Dear Directors,
We actively support viable hospitals and good quality hospital services, for which both St. Mary’s and Providence care are noted. The P3 proposal is a political problem caused by Infrastructure Ontario and the Provincial Government which we feel weakens our hospitals and the sustainability of public health care.
We are writing to ask you to cease and desist both:
1) your claims that the Health Coalition is fomenting a “coordinated effort to misrepresent the project in the community”, that we have engaged in a “distortion of the truth”, that we are “actively spreading misinformation”, and any other suggestion that we are maliciously lying; and,
2) attempts to intimidate the residents of Kingston with threats of loss of service if they express their support for a publicly funded hospital with non-profit maintenance and administration.
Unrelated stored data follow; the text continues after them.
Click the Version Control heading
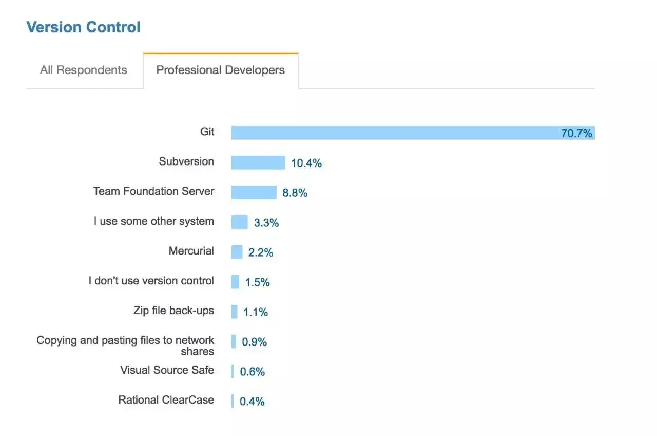The width and height of the screenshot is (657, 436). pyautogui.click(x=83, y=27)
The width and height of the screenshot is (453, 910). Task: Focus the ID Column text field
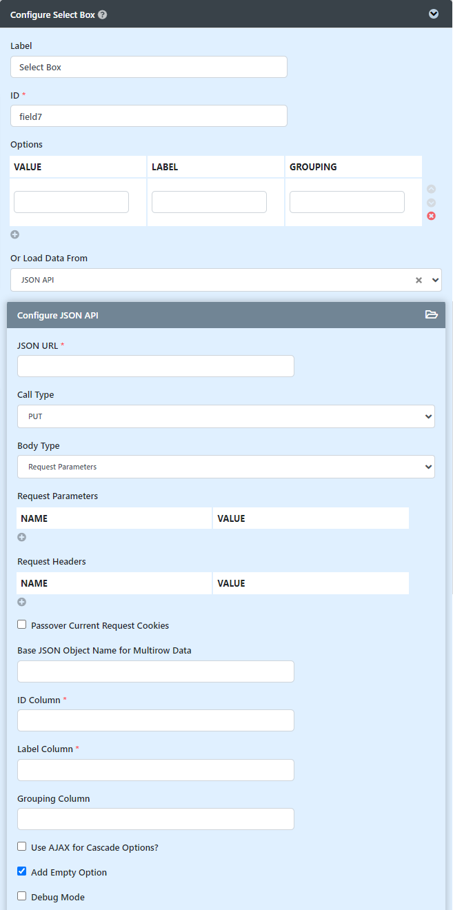156,720
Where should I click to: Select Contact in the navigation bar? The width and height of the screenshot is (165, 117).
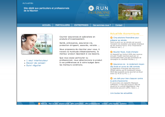[119, 25]
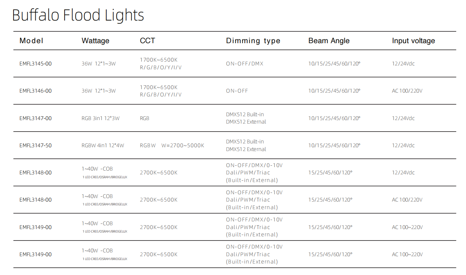Select RGB cell in the CCT column

[144, 118]
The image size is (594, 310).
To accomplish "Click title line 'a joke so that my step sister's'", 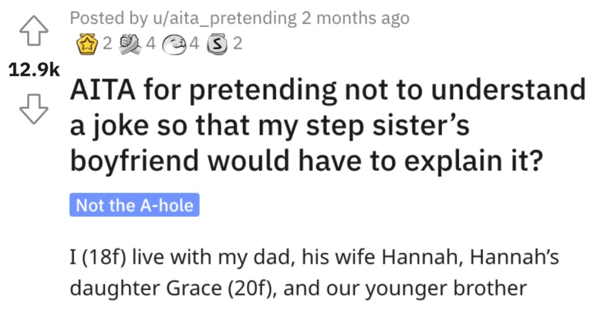I will (x=270, y=126).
Neither of these assertions are beneficial to improving healthcare in our community.
We welcome public debate and democratic scrutiny about the P3 privatization of the new hospital. Indeed, our whole campaign is an attempt to instill some democracy into the public policy decision to privatize the financing and redevelopment of our hospital. While you are welcome to hold whatever opinion you like about P3 privatization, and to state those opinions wherever you like, the attacks on our integrity and the democratic rights of residents cross the line.
Board spokespersons have stated that the new hospital will be a public hospital. In fact, it will be a P3 hospital, bound into a multi-decade contractual arrangement with for-profit corporations likely covering the maintenance of the hospital, the usage of its lands, the building and patient areas, and the financing of its construction. The Health Coalition has spent the last 12 years researching and following the experience of P3s in Ontario, across Canada and internationally. In our experience, no one who has any kind of serious understanding of P3s actually tries to claim that they do not involve privatization. The industry lobby group for the multinational financiers has defined P3s as follows:
Public-private partnerships span a spectrum of models that progressively engage the expertise or capital of the private sector. At one end, there is straight contracting out as an alternative to traditionally delivered public services. At the other end, there are arrangements that are publicly administered but within a framework that allows for private finance, design, building, operation and possibly temporary ownership of an asset.(emphasis added)
While we disagree with the value-laden language and the glowing terms used to describe the private (for-profit) sector, there is no disputing the fact that P3s are privatization.
Hospital spokespeople have also made some statements that do not withstand the test of public scrutiny. In one, of numerous possible examples, the Niagara P3 hospital is described as a success, which the facts do not support. The hospital just opened, it was more than a year late, and the costs have increased dramatically. The latest documents from Infrastructure Ontario show that the P3 deal commits Ontarians to paying the private sector consortium $1.05 billion. The financier in the consortium, the multinational Deutsche Bank, was caught in the midst of the financial crisis in 2008 and was unable to complete the negotiation of the P3 contract to meet commercial and financial close. Eventually, the financier was replaced and the deal was completed much later than scheduled. The hospital is now opening with fewer beds than promised; resulting in much less hospital capacity for much more money.
We could give you literally hundreds of examples of serious problems in privatized P3 projects in Ontario, across Canada and internationally. One resource you may want to look at is University of Manitoba Professor John Loxley’s recent book, “Public Service, Private Profits: The Political Economy of Public-Private Partnerships in Canada”. For more specific examples of increased cost and inflexibility in Ontario’s P3 or “Alternative Financed and Procurement” hospitals, please read the following 2012 peer reviewed study that examines twenty-three P3 hospitals in Ontario: “Value for money and risk in public–private partnerships”, Siemiatycki, Matti & Farooqi, Naeem, Journal of the American Planning Association, 78:3, Summer 2012, p. 286–299.
We are happy to discuss this matter with you further. We look forward to improving hospital care in the Kingston region through a constructive and respectful debate.